After depleting the fish population in one part of the market, the trawlers move on to other fishing grounds, netting anything that swims–without regard to species, habitat (community) or replenishment. The big fleets don’t need high-tech sonar or precision locators to find the best fish because they sweep up everything. In their wake, the fish that were left uncaught in the nets are all that remain for small, local fishermen. These fishermen seem to be at a disadvantage in terms of competing with the highly equipped fishing trawlers that never slow down. But they actually have an edge–if they can leverage their superior knowledge of the local waters to better focus their community-building efforts and identify untapped and underserved lending opportunities.
If local credit unions expect to grow or survive in an ever-shrinking mortgage lending space, they must compete more aggressively with the national lenders for mortgage originations, consumers and a greater share of the consumers’ wallets. In other words, they must learn to “out-local” the big players, by leveraging their local consumer relationship advantages to offset the pricing, brand, ubiquitous presence, balance sheet and secondary marketing advantages of the big banks. To accomplish this feat, knowing more details about the lending opportunities in their markets to reach consumers more efficiently and capture them more effectively is critical.
Mortgages can be a significant driver to credit union growth, but only if positioned as franchise products that are fundamental to a vibrant member service strategy, rather than one of a long list of traditional banking products available to the consumer. Households need trusted home financing help from local lenders who understand their communities. Mortgages help credit unions expand their appeal to their targeted member households, especially as large banks and national lenders continue to falter in the mortgage meltdown and struggle to maintain and cultivate strong relationships in local communities. Mortgage lending is essential to their sustainable expansion and efficiency–in terms of increasing consumer households, cross-selling more financial products and protecting the franchise. If credit unions ignore this, their community impact will stagnate, their earnings will flatten, and they will be at risk of losing their member base.

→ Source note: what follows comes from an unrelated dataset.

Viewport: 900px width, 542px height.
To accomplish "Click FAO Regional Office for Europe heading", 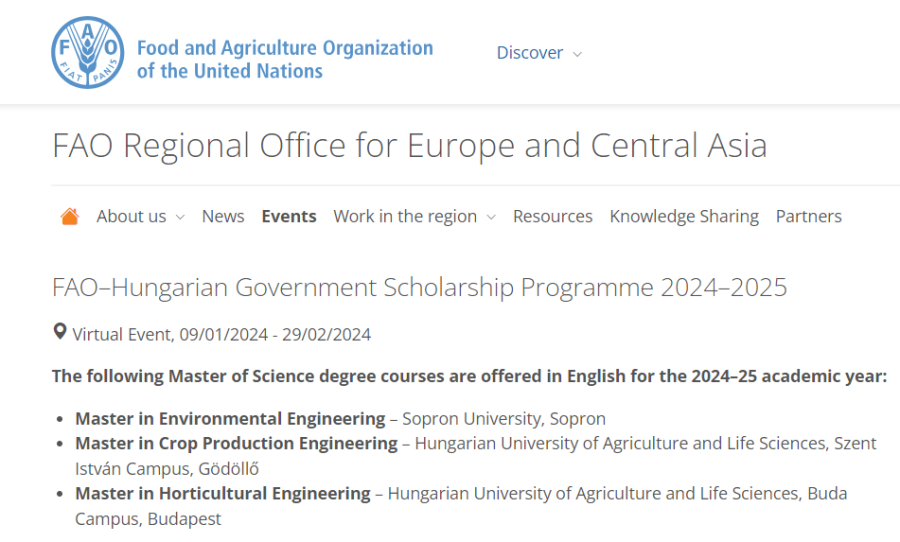I will (x=410, y=145).
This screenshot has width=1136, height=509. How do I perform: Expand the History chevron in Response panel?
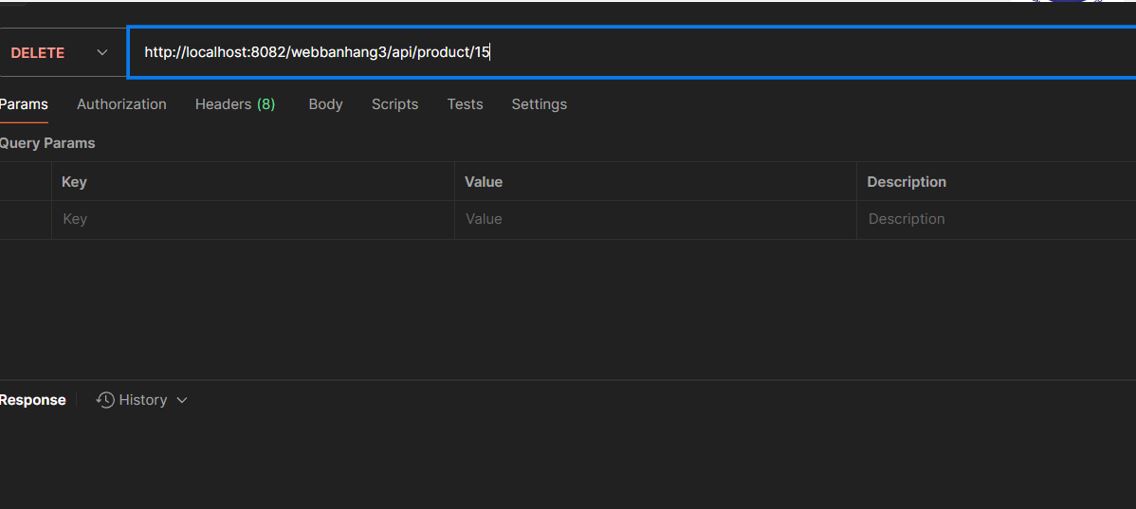182,400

Quantifying the size, dynamics and neighborhoods of the market’s mortgage lending opportunities and home-buyer behaviors is like possessing high-tech sonar. It can be a powerful competitive advantage for credit unions. Yet mortgage markets and home-buyer segments have become far too dynamic and diverse for credit unions to rely solely on local intuition or experience. Instead, they must become more disciplined, more knowledgeable, more flexible and more precise about the size and types of lending opportunities in their local communities. These unique metrics will also help credit unions strengthen relationships with local agencies, referral sources, and employers that provide access to homebuyers and future members. This strategy can only be accomplished with the proper research and access to market metrics that enable CUs to anticipate and forecast mortgages.
It is imperative that the local fishermen acquire better information as well as market knowledge and precision in order to pinpoint the local lending opportunities that the trawlers don’t see. Credit unions don’t need a bigger fleet to compete. They need better sonar. If they don’t focus their efforts, their franchises will be at risk. Credit unions must not settle for the left-over market the big lenders miss; rather, they must proactively and aggressively identify the healthy fish first-hand in order to not simply survive, but prosper in today’s rough seas.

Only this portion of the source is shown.